Sophia writes:

Dear Vincent

this is a message to help you increase your subscribers on youtube. I honestly don’t see a reason why you can’t reach 25,000. Neither do I believe your listeners are not subscribing because they don’t care. I just think the way you tell us is not as practical and people forget. These are my suggestions:

  1. don’t tell people to find you on youtube with your initials. Just tell them to google your name on youtube. That’s how I found you. I could never remember what you said by the time I had to look for your channel
  2. remember that most people are listening while doing other things and are not in front of a computer so by the time the show is over they forget. why don’t you tell people to subscribe just before you say goodbye, so people remember and don’t forget? (it works!)
  3. you need to “sell” your channel. don’t just tell people to subscribe. tell them what they’re missing by not doing so. I just found out that your channel has great stuff, like the parasitic diseases lectures and virology in Spanish!
  4. why don’t you do a competition and give out something (like a TWIV mug) for everyone who subscribes by a deadline?
  5. advertise your channel on your facebook page so it comes in our feed and on your website (say, next to the patreon link) so people can SEE it and click on it before they forget

these are my suggestions

please do talk about the weather on TWIV. if people don’t like it they can skip and fastforward. it’s not a live show (so why are they complaining?)

good luck!

Sophia, Greece

Trudy writes:

Hi TWiVers,

Quick question. Are any of the people who complain about the weather small talk actually TWiV patrons?

Just a thought.

Trudy.

P.S. It is currently 48 degrees Fahrenheit and cloudy here in Atlanta, Georgia.

Anna writes:

Hello, Team TWiV!

I wanted to respond to Dickson’s comment on a recent TWiV that MCAT scores are predictive of graduation in medical school. Even if MCAT score did predict likelihood of not completing medical school, that would be a fairly meaningless prediction: the non-graduation rate for medical school is very low (4%, according to the AAMC), in part because once an individual has been admitted to medical school, the school itself is invested in seeing them graduate. A more meaningful metric would be whether MCAT scores can predict a person’s board scores (i.e. USMLE Step 1, Step 2, etc.), since board scores more closely determine a person’s likelihood of getting into the residency they want to get into (I realize that using a standardized test to predict outcome on another standardized test is not great, but it’s the best proxy we’ve got). Studies have found there is no correlation (Giordano et al 2016, https://www.ncbi.nlm.nih.gov/pubmed/27738569), a negative correlation (Roy et al 2016, https://www.ncbi.nlm.nih.gov/pubmed/27103953), or at best a weak correlation (Gauer et al 2016, https://www.ncbi.nlm.nih.gov/pubmed/27702431) between MCAT scores and board examinations. There is also some concern that the MCAT is a racially biased metric, as well, although that is controversial. I’m not advocating that MCATs be removed completely from med school admissions–after all, a good MCAT score could provide redemptive value for a student who struggled with grades early in undergrad–but I think the exam is sometimes given more weight than is appropriate, and sometimes used inappropriately as a screening value with no other context considered.

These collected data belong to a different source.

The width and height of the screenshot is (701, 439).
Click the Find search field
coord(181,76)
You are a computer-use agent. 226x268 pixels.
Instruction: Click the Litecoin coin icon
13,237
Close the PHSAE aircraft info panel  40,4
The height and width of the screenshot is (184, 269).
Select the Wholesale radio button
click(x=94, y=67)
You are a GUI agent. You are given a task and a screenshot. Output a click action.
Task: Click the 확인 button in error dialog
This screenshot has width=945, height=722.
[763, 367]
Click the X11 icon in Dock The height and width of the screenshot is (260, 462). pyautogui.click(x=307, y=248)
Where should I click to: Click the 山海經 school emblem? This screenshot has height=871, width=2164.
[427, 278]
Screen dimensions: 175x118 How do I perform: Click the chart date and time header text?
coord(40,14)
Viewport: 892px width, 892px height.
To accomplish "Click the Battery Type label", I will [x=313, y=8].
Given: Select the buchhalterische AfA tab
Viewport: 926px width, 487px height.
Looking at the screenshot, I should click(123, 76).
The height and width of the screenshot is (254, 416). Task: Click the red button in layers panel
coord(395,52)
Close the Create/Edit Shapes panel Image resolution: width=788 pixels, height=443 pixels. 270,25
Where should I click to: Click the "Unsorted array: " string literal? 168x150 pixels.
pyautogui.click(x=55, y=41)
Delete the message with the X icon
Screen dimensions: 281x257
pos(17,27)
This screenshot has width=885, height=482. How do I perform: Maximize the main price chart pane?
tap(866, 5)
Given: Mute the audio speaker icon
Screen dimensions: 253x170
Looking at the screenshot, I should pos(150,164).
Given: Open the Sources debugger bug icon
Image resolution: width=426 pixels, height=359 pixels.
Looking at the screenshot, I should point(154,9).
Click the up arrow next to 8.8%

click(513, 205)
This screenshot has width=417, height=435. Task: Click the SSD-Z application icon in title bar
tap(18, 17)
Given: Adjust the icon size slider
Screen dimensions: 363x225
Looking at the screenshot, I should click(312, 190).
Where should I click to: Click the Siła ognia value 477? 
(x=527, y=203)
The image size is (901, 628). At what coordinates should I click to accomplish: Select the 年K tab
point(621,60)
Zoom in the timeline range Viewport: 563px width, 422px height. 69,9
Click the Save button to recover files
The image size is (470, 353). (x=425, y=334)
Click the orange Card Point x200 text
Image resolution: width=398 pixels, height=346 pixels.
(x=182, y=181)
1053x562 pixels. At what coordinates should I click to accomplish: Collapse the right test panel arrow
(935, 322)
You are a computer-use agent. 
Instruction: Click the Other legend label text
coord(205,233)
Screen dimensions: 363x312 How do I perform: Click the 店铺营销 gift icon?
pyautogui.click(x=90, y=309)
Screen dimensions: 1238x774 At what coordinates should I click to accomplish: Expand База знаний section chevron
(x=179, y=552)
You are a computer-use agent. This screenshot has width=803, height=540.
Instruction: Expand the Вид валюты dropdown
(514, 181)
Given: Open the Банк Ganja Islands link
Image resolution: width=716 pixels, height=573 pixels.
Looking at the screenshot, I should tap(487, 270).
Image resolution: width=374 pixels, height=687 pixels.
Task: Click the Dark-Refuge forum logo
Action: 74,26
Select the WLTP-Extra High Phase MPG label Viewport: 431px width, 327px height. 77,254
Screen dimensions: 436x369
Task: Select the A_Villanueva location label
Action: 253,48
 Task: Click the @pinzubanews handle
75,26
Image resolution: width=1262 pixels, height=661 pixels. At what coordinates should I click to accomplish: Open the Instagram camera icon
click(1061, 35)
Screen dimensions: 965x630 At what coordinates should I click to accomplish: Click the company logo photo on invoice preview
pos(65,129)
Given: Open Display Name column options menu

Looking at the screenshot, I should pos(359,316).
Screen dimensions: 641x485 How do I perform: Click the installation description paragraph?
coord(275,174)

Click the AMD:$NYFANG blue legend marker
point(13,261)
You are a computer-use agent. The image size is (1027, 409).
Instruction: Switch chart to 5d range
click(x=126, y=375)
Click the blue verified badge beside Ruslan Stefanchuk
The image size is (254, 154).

Anecdotally, I personally have only known of three people who were asked to leave medical school. I do not know the circumstances for two of them, but the third was not permitted to progress after failing, multiple times, a class which required showing empathy to patients, which an MCAT would not have predicted.

It is snowing beautifully here in Madison, at a reasonably comfortable 29 degrees Fahrenheit. Happy Thanksgiving to you all–and to those outside the US, Thanksgiving is a holiday in which the States celebrates that a long time ago some immigrating asylum seekers made it to America and were graciously helped by the folks already here.

Best,

Anna

MJR writes:

Please ignore Andy from Rochester and other complainers, and “keep doing what you’re doing”.  TWIV (and the rest of the TWI(x) family of podcasts) offers the opportunity to eavesdrop on reasoned conversation between smart people discussing interesting things that matter (plus some less important but humanizing chat, e.g., panelists’ local weather and science-themed emojii) – a pleasant contrast to most contemporary media content.